Recently, a large-scale matched cohort research including 17.7 million participants showed that NAFLD was not significantly related to stroke or acute myocardial infarction risk after adjustment for established CVD risk factors [40]. In this concern, the alteration from NAFLD to MAFLD was proposed for identifying more patients at an increased risk of CVD in the general population [26,41]. Our research for the first reported that both MAFLD and NAFLD was associated with an increased CVD risk. Compared with NAFLD, the MAFLD criteria had no further improvement in either NRI or IDI, which indicated that the alteration from NAFLD to MAFLD criteria didn’t recognize additional CVD risks in RA patients. On the one hand, as an inflammatory disease, RA is an important risk factor for CVD [3]. Meanwhile, systemic inflammation is also implicated in the progression of liver fibrosis, which was identical between the NAFLD and MAFLD [6,7]. On the other hand, the presence of metabolic dysfunction is the main reason responsible for the superiority of MAFLD over NAFLD to predict CVD risk [26,41]. However, in this study, the rate of overweight/obesity, a key metabolic trait of MAFLD, in Chinese RA patients was 32.7%, which was lower than that in Chinese general adults (50.7%) [42]. All these data indicated that whether it is appropriate to rename NAFLD to MAFLD in RA patients warrants further studies.

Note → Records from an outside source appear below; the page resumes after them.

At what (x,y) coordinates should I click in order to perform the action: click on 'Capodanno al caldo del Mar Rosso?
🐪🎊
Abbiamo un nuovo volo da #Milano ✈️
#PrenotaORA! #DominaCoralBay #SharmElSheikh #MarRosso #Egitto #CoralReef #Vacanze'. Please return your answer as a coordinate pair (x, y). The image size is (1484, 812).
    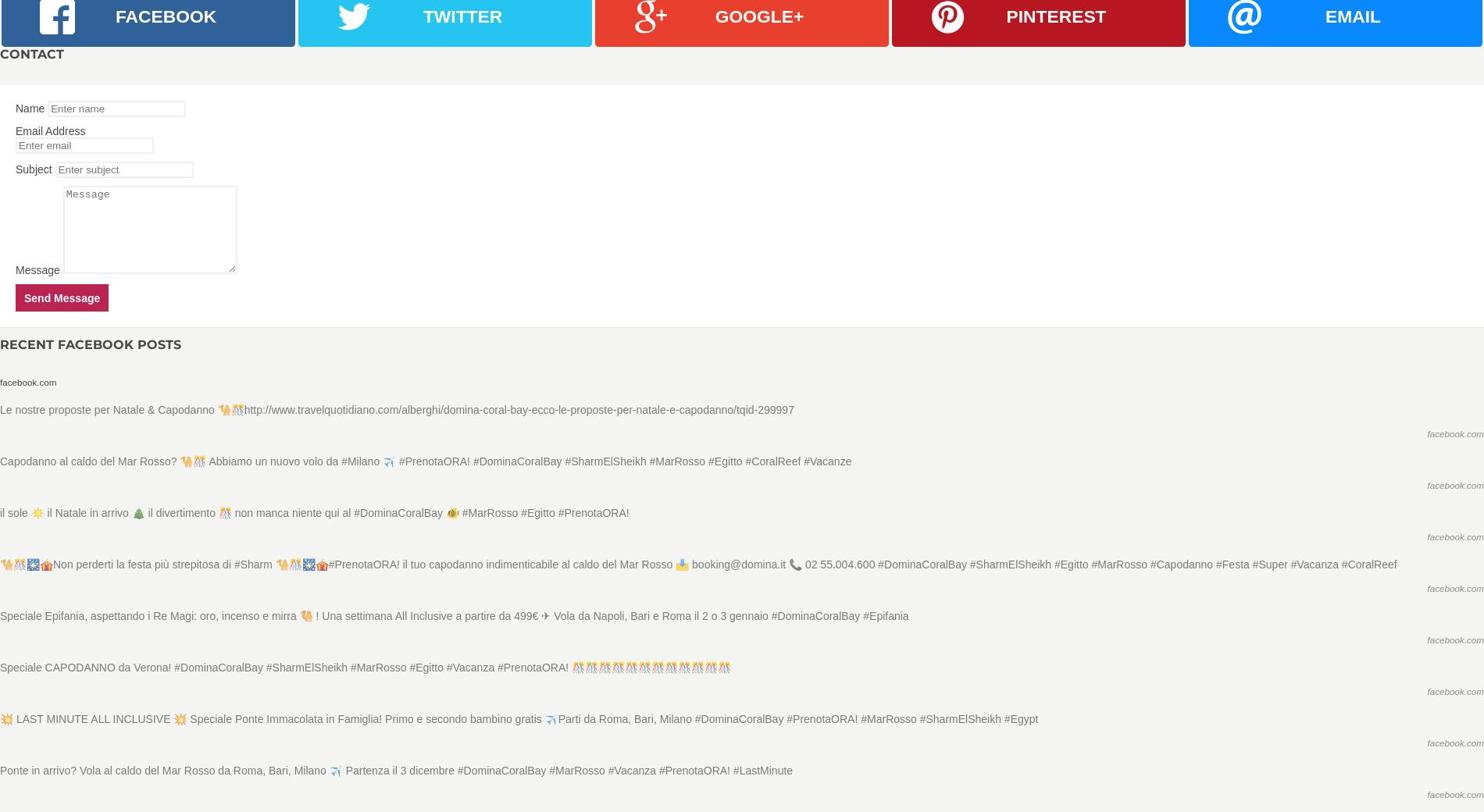
    Looking at the image, I should click on (425, 461).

T2DM and IR are the most important risk factors for NAFLD or MAFLD development, which strongly predict adverse clinical outcomes such as advanced hepatic fibrosis and mortality [43, 44]. In turn, fat accumulation in the liver causes hepatic IR, boosts increased glucose production in the liver, and in turn acts as a further stimulus for increasing whole-body IR [45] and CVD risks [46]. MAFLD (defined by hepatic steatosis index > 36) was present in 76.3% of the 78,895 T2DM patients in Italian specialist care [47]. Diabetes MAFLD had more significant fibrosis than overweight, obese, lean/normal weight MAFLD (18.9% vs. 1.3% vs. 5.5% vs. 6.4%) [47]. In the present study, the prevalence of T2DM in RA patients with MAFLD was 30.9%, and RA patients with T2DM had a higher prevalence of MAFLD than non-T2DM RA patients (43.0% vs. 17.5%), similar to that in the general population (47.2% vs. 25.9%) [48]. In RA patients with T2DM MAFLD, both fibrosis score and advanced fibrosis ratio were higher than the other two subtypes of MAFLD (defined by NFS: T2DM 58.8%, overweight/obesity 29.2%, lean/normal weight 21.4%). RA patients with T2DM MAFLD were related to a raised hazard of CVD events (OR = 3.044). These data implied that monitoring of MAFLD and CVD risk should be emphasized in RA patients especially with T2DM. 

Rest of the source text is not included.